Research into Alabama Rot (AR) is on-going, but at present we do not know what causes this devastating disease. Very sadly, we diagnosed our first case of AR in a local dog in March 2020.
Despite intensive care, we were not able to save the patient. The owners of the affected dog are kindly participating in a research project, and a ‘control’ group of dogs attending our practice have been invited to participate too.
The research project concentrates on the lifestyle and activity of affected animals, to try and establish whether geographic, climate and environmental risk factors can be identified for the condition.

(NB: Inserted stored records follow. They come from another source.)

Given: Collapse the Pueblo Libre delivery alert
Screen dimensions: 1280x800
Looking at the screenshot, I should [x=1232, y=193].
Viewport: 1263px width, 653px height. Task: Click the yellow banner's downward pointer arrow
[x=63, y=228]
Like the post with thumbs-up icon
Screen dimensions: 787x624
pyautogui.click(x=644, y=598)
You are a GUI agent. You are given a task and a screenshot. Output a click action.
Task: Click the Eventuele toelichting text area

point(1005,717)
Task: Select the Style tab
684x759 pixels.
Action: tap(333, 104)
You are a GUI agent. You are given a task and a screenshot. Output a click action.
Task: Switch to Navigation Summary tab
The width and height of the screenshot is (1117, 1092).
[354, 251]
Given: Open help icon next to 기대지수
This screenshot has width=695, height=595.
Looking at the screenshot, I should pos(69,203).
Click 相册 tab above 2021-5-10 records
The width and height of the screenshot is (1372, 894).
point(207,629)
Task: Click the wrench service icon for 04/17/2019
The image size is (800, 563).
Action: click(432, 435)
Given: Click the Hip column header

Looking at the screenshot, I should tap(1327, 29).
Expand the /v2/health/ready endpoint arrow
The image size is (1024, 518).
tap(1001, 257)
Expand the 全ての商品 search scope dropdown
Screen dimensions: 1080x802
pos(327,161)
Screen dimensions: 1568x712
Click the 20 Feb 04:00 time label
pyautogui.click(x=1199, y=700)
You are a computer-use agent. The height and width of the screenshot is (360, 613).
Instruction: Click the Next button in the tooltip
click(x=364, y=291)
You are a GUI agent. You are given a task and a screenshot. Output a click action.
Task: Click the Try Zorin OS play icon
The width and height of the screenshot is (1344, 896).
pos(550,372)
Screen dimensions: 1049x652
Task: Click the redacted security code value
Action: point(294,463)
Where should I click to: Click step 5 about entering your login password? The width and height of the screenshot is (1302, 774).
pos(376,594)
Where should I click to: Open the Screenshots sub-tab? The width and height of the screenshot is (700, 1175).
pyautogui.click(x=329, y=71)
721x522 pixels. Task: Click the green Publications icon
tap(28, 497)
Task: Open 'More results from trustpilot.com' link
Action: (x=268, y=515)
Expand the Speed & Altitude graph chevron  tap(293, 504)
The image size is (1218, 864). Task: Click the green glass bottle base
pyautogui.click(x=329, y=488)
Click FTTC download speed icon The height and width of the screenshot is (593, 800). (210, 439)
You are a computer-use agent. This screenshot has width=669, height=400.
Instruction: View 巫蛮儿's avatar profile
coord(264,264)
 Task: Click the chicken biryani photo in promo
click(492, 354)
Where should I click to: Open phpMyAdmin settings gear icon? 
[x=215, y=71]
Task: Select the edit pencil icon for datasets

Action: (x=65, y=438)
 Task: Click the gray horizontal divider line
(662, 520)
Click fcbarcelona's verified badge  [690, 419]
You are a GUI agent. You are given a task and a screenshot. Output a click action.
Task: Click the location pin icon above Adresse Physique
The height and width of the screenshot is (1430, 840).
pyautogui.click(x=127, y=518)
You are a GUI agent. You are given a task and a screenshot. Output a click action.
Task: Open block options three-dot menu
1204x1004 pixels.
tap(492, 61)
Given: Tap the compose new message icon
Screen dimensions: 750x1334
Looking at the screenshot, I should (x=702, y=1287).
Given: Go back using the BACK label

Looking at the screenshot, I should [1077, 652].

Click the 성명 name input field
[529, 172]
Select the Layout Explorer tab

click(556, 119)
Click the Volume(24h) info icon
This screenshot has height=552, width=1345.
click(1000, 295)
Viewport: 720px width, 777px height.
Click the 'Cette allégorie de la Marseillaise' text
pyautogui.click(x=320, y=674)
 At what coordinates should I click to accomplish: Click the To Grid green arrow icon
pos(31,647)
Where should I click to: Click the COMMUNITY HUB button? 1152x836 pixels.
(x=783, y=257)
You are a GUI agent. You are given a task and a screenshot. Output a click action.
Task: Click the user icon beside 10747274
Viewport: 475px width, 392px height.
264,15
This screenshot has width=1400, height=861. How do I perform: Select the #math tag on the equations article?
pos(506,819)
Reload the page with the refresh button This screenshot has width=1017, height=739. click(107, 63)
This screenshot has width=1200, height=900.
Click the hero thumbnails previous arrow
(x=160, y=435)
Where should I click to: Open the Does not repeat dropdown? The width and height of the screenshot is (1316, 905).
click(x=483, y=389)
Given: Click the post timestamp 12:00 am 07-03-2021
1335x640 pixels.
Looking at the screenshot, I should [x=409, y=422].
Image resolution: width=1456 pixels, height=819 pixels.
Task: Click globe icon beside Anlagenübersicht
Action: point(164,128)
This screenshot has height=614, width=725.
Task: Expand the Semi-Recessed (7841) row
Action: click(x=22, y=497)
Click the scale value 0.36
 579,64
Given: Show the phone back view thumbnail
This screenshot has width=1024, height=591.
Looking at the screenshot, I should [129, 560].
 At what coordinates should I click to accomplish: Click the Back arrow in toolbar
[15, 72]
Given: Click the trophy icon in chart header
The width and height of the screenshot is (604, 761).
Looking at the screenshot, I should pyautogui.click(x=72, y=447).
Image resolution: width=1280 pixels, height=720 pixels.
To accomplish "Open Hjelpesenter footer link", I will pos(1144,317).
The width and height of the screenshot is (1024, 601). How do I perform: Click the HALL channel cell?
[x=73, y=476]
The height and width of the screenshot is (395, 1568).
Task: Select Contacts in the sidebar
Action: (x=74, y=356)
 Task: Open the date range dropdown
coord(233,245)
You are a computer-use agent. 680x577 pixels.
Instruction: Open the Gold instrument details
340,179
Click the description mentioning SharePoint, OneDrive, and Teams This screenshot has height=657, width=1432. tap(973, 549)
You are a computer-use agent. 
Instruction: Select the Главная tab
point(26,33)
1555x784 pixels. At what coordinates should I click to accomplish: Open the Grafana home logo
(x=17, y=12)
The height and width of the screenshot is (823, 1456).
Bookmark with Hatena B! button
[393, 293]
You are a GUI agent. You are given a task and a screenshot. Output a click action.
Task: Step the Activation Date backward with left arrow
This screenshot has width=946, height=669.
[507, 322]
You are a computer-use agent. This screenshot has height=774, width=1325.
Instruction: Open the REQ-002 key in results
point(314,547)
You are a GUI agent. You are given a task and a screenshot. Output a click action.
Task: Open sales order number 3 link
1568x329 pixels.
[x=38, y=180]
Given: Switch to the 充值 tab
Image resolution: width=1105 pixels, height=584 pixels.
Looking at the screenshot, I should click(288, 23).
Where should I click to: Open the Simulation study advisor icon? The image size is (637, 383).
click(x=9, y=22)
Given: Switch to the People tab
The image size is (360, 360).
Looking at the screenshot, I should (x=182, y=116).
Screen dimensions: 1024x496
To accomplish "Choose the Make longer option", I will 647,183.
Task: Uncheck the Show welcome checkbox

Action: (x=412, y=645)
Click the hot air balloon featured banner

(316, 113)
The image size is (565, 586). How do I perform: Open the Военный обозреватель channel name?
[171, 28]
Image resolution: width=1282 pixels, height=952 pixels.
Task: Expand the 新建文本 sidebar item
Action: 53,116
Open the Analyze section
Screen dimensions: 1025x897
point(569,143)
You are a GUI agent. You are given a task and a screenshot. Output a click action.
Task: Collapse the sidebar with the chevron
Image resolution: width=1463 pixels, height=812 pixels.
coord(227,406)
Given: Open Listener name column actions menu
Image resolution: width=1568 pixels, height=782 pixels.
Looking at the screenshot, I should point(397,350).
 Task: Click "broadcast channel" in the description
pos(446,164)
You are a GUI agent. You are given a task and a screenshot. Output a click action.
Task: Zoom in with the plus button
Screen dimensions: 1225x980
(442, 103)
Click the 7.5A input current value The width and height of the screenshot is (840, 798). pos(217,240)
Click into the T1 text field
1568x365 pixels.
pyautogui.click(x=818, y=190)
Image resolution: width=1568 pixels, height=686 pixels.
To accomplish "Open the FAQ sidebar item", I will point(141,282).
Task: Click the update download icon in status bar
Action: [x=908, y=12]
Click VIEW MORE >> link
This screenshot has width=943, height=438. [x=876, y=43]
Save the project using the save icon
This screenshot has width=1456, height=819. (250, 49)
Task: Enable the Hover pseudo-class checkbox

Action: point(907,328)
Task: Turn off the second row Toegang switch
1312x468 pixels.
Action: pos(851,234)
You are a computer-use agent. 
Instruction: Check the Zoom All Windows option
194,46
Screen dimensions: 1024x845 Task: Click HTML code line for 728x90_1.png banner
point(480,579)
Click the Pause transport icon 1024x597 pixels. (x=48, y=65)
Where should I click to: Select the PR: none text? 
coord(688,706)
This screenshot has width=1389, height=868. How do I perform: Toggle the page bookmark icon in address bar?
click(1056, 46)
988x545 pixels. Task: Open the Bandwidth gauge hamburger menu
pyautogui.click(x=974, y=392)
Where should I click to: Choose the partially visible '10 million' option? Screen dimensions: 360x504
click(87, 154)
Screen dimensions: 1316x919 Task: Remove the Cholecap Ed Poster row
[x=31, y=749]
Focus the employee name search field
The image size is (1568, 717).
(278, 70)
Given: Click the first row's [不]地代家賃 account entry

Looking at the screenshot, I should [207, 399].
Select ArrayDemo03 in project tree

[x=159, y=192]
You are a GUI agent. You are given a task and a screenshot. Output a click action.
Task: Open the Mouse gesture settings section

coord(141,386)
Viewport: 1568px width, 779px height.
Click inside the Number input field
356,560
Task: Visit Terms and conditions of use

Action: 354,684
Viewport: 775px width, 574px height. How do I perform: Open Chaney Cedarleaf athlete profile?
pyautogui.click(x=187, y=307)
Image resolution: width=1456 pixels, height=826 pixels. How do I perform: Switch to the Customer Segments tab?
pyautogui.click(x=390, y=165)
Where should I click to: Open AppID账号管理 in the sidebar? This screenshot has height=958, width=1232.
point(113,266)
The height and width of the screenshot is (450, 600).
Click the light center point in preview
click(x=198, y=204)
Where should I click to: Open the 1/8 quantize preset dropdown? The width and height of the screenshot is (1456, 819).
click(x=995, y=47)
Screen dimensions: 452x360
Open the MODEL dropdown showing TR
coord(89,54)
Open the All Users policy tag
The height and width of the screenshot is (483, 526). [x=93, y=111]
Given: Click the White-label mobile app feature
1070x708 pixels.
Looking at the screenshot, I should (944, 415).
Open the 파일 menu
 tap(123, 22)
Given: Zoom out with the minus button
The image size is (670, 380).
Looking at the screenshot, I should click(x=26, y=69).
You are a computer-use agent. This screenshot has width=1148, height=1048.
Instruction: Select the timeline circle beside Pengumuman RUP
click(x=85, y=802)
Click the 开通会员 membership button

Dog owners are understandably frightened for their pet’s welfare when a such a devastating disease is diagnosed in the local area. What should you look out for? Skin lesions like a scab, sore or ulcer are often seen.
These can appear anywhere but the muzzle, tummy and feet/lower limbs seem to be most often affected. The size, shape and location of the skin lesion can be very variable. Often they are dark red or purpleish in colour. Alongside the skin lesion, signs of your dog being unwell with lethargy, reduced apetite and vomiting are likely to be apparent.
These generalised signs are the result of kidney failure – which is commonly detected via a blood test. However, it is important to remember that not all AR dogs have signs of kidney disease when they first see a vet. Cases with skin lesions, but no kidney disease, often respond well to treatment of the skin lesions.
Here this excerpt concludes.